GOAL OF THE EXERCISE: Rewrite the data below with every "screenshot" changed to "screen image" and everything else kept the same. Leave the pictures out of your version.

**********

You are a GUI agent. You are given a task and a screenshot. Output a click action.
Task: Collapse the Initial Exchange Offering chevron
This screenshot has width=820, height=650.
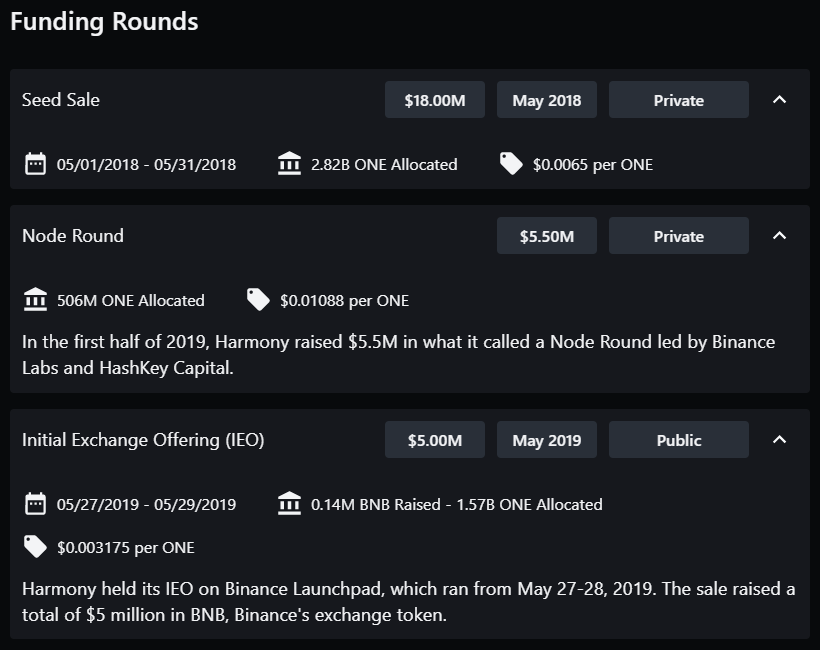(779, 439)
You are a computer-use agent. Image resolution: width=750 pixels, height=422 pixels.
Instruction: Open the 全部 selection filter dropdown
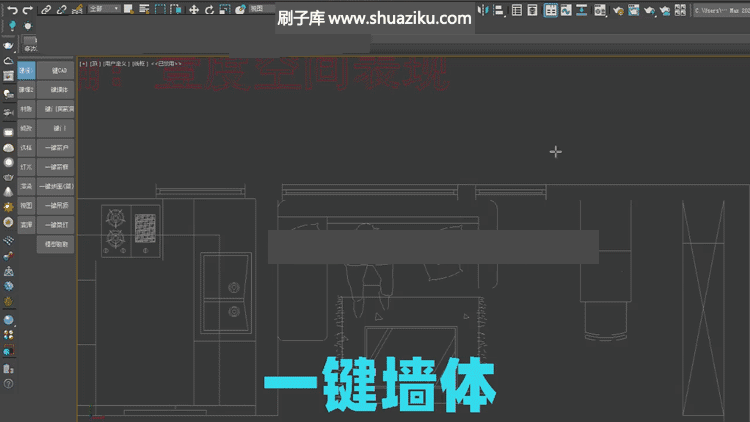pos(103,9)
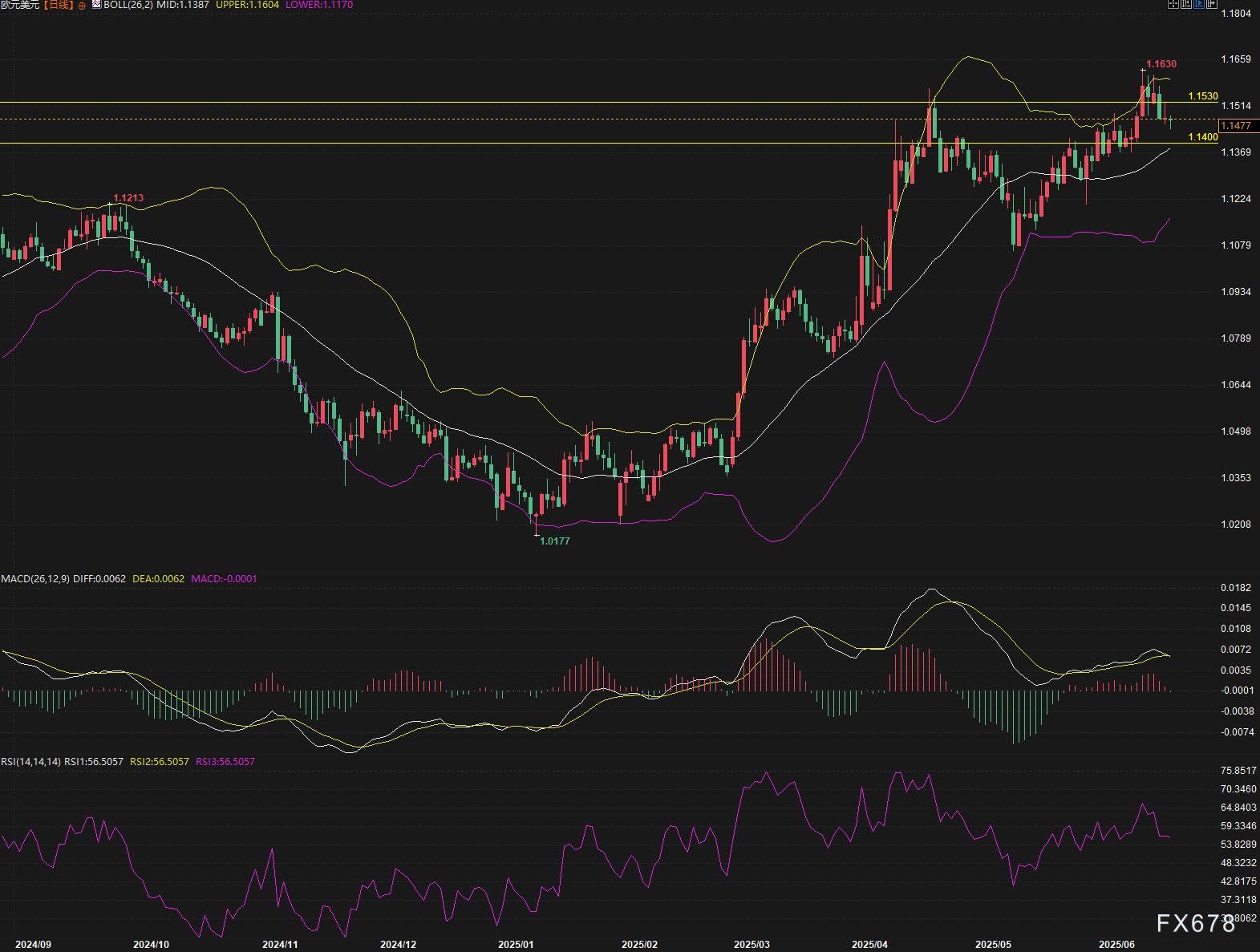Select the yellow 1.1530 resistance line label
Viewport: 1260px width, 952px height.
[x=1202, y=96]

**********

RESPONSE:
You are a GUI agent. You are given a task and a screen image. Output a click action.
Task: Collapse the Initial Exchange Offering chevron
This screen image has width=820, height=650.
(779, 439)
You are a computer-use agent. Image resolution: width=750 pixels, height=422 pixels.
Instruction: Open the 全部 selection filter dropdown
pos(103,9)
Select the yellow 1.1530 resistance line label
Viewport: 1260px width, 952px height.
[x=1202, y=96]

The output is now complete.